Tra i vari primati sociali del ciclismo si può annoverare il fatto dell’avere laureato uno dei primi campioni del mondo di colore della storia (o meglio, il secondo, dopo il boxeur canadese George Dixon): Marshall “Major” Taylor, il quale vinse l’oro allo sprint di un miglio (1,6km) nei campionati mondiali su pista di Montreal del 1899.
Taylor ricevette la prima bici a 12 anni e divenne presto cosi’ abile in equilibrismi vari che Tom Hay, proprietario di un negozio di Chicago lo pagava 6 dollari a settimana, più una bici da 35 dollari gratis, per farlo esibire fuori dal negozio. Marshall si esibiva con indosso una divisa da soldato, da cui il soprannome “Major”.
Nel 1891, a 13 anni, vinse la prima gara amatoriale su pista ad Indianapolis, mentre due anni dopo stabilì il record dello sprint sul miglio prima di essere espulso dalla gara per via del suo colore.
Si spostò quindi in un’altra zona più tollerante degli States, nel Massachusetts, per evitare le minacce dei suoi competitori bianchi.
A 18 anni passò professionista e cominciò a vincere negli Stati Uniti ed in Europa, in particolare nelle 6 giorni. Dal 1898 Major Taylor detenne sette record mondiali: il quarto di miglio (0,4km), un terzo di miglio (0,53km), mezzo miglio (0,6km), due terzi di miglio (1,06km), miglio (1,6km) e due miglia (3,2km). Il suo record del miglio da fermo era di 1’41” e rimase imbattuto per 28 anni. Un tempo che sarebbe competitivo anche oggi con bici moderne.
Poi la vittoria ai mondiali di Montreal dove mise dietro il connazionale Tom Butler e Gaston Courbe d’Outrelon (Francia).
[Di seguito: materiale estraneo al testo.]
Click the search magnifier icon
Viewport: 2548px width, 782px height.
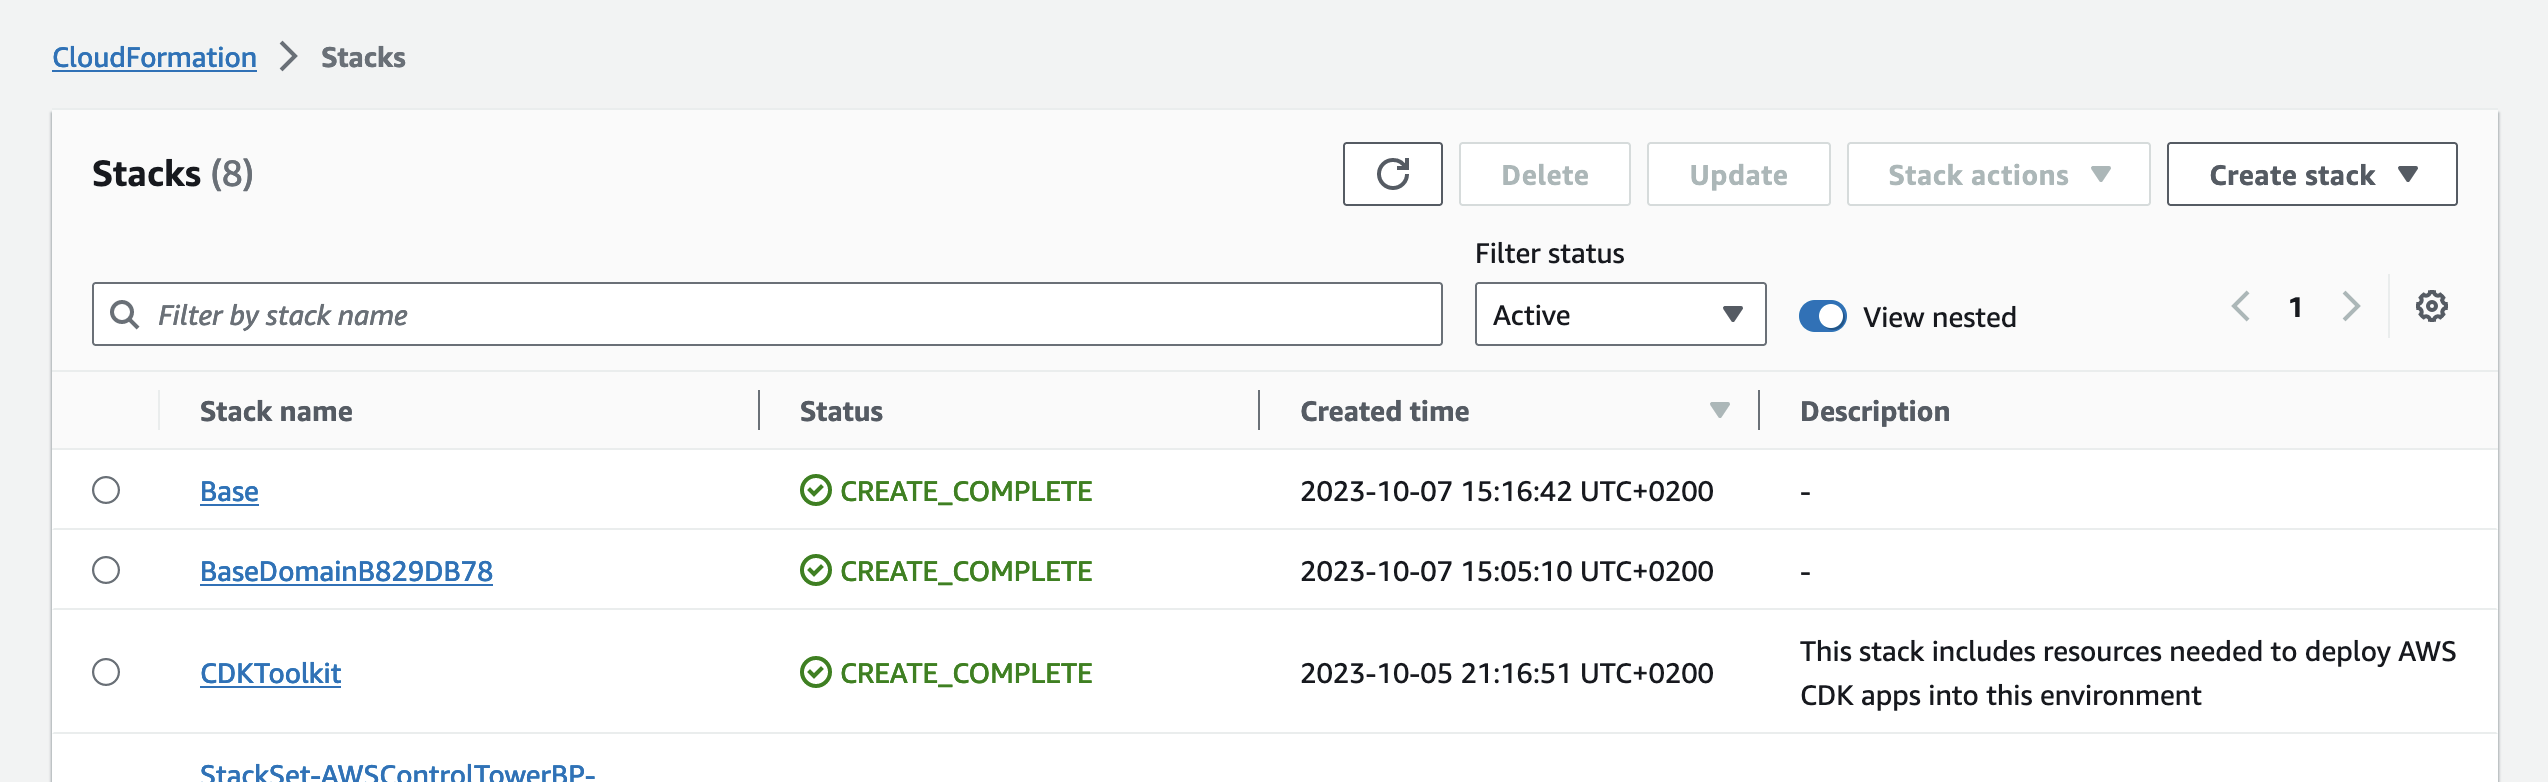point(124,315)
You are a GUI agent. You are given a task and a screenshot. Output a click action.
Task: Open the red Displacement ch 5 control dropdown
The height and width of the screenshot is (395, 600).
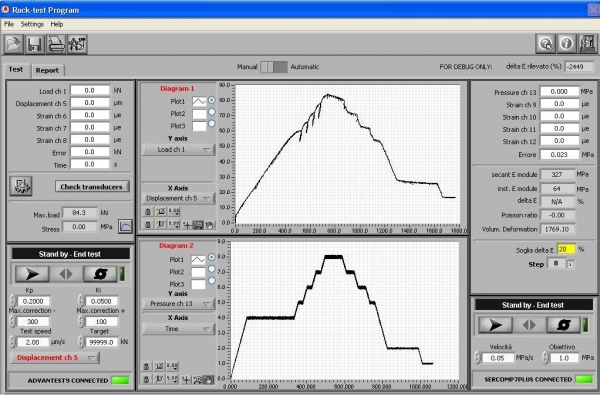click(55, 357)
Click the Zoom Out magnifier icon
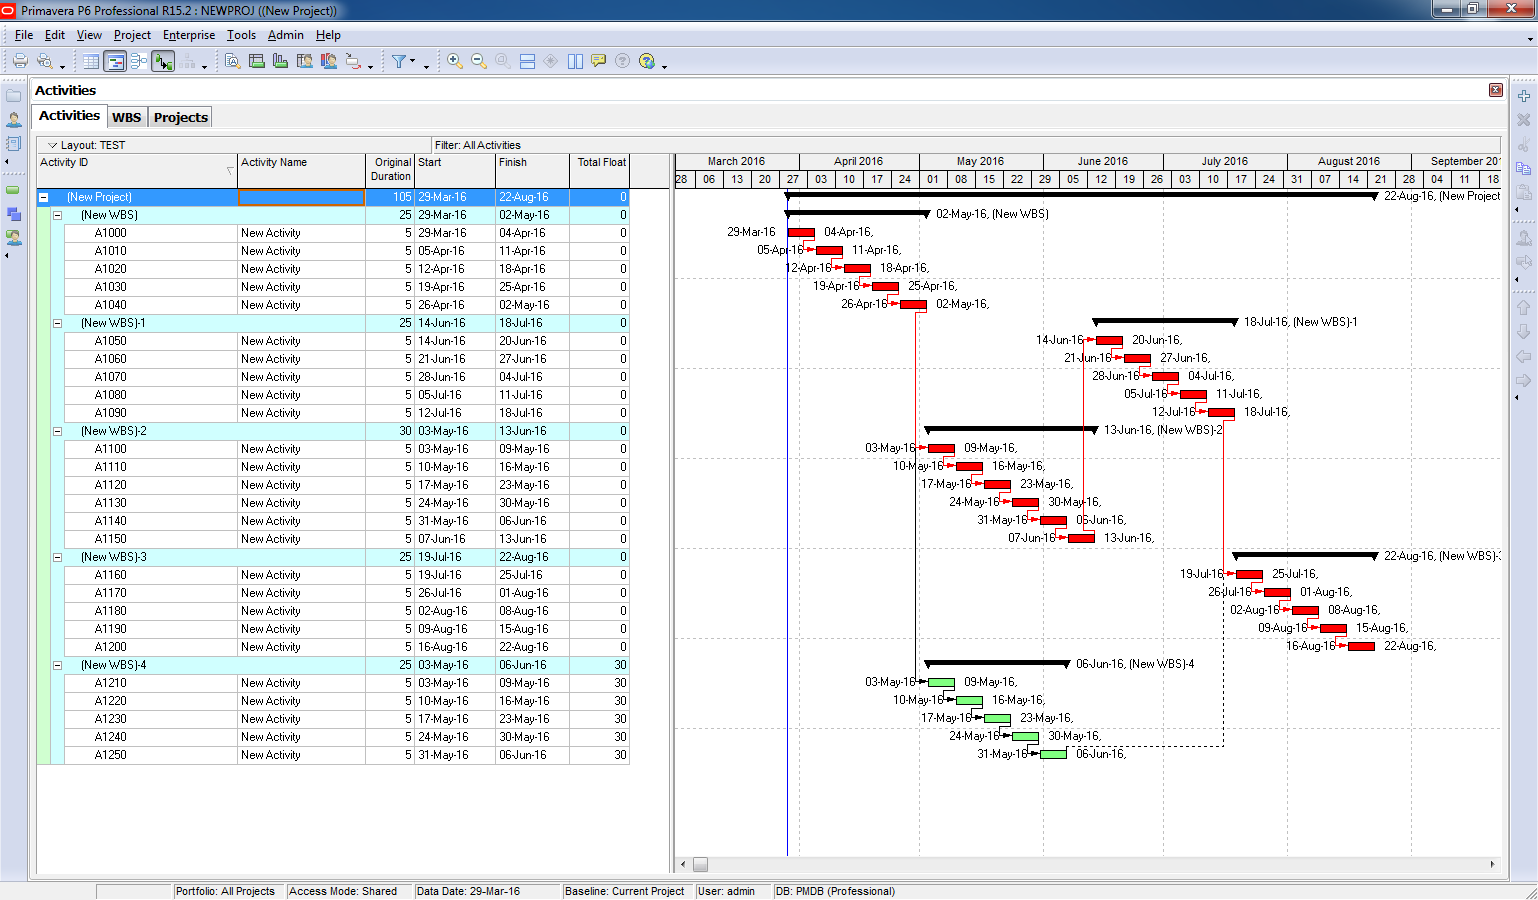The image size is (1538, 900). pyautogui.click(x=479, y=61)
Concluse il 1899 con il record mondiale del miglio dietro motore, in 1’19” dietro un tandem alla velocità di 73,32 km/h.
Nel 1902 passò la stagione in Europa, dove partecipò a 57 gare, vincendone 40. Negli USA invece fu bandito dal correre in numerosi stati per via del suo colore, principalmente al Sud.
Nella sua autobiografia descrisse come molti suoi avversari bianchi gli gettassero addosso acqua ghiacciata in corsa, il pubblico gli lanciasse chiodi in pista al suo passaggio per farlo forare, e persino di un corridore che lo strozzò a mani nude fino a farlo svenire per essere punito poi con solo una multa di 50 dollari.
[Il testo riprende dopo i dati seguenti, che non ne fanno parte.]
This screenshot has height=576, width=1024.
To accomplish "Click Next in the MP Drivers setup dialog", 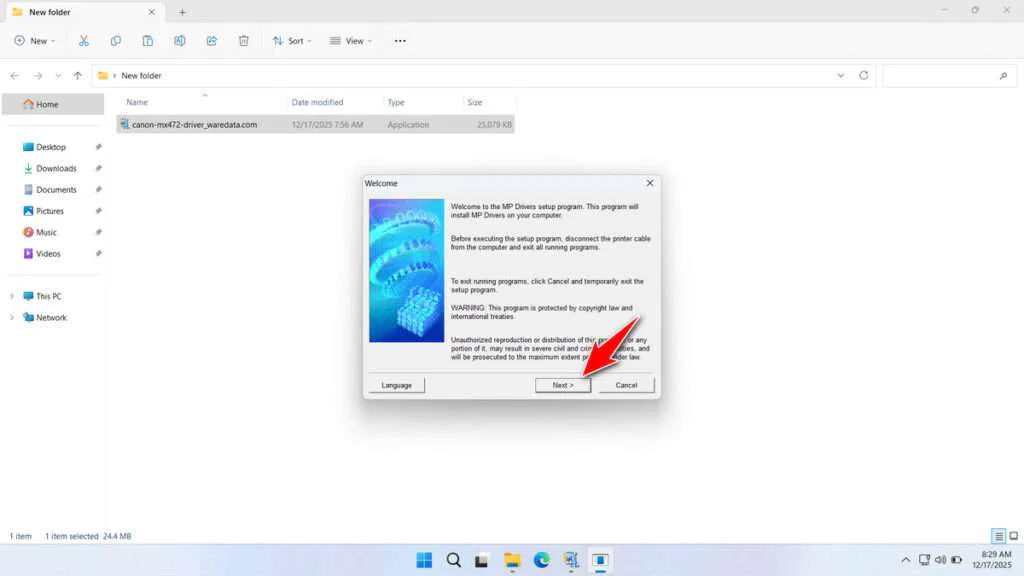I will (562, 385).
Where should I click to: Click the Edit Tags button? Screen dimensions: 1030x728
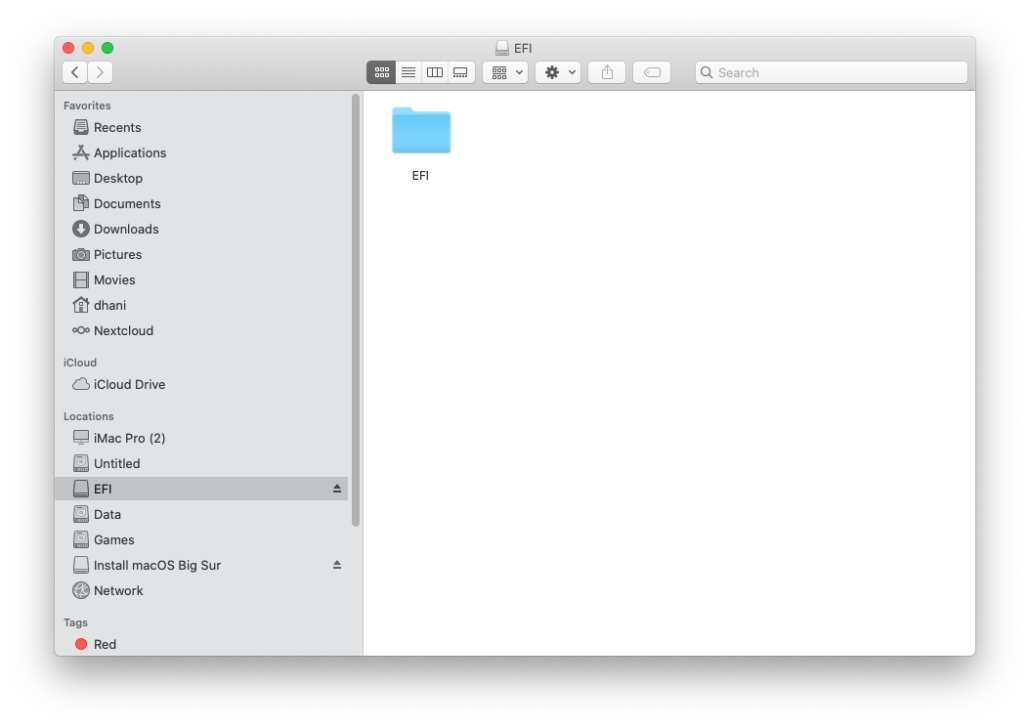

Si ritirò a 32 anni nel 1910, “stanco del razzismo”, consigliando ai giovani afro-americani di perseguire il successo cercando di esprimere il proprio talento personale, che per lui era stato nel ciclismo, ma che non era uno sport che consigliava in generale (all’epoca era diffuso l’abuso di droghe -non esisteva ancora il termine “dopanti”- varie, come la nitroglicerina, che portava i corridori ad allucinazioni in corsa ed incidenti, persino mortali).
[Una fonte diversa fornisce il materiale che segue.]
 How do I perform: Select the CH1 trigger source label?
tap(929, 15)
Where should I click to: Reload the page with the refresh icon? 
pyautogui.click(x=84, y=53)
Morto in povertà nel 1932, a 53 anni, fu inumato in una fossa comune in un cimitero di Chicago. Nel 1948 un gruppo di ciclisti ex-professionisti, grazie ad una donazione della Schwinn Bicycles, lo fece riesumare e venne sepolto nel Mount Glenwood Cemetery di Thornton, Illinois.
Oggi un suo monumento è visibile davanti la biblioteca pubblica di Worcester, Illinois, ed il velodromo di Indianapolis porta il suo nome.
“Life is too short for any man to hold bitterness in his heart“—Marshall Taylor
Il sito dell’UCI gli ha dedicato una pagina di tributo.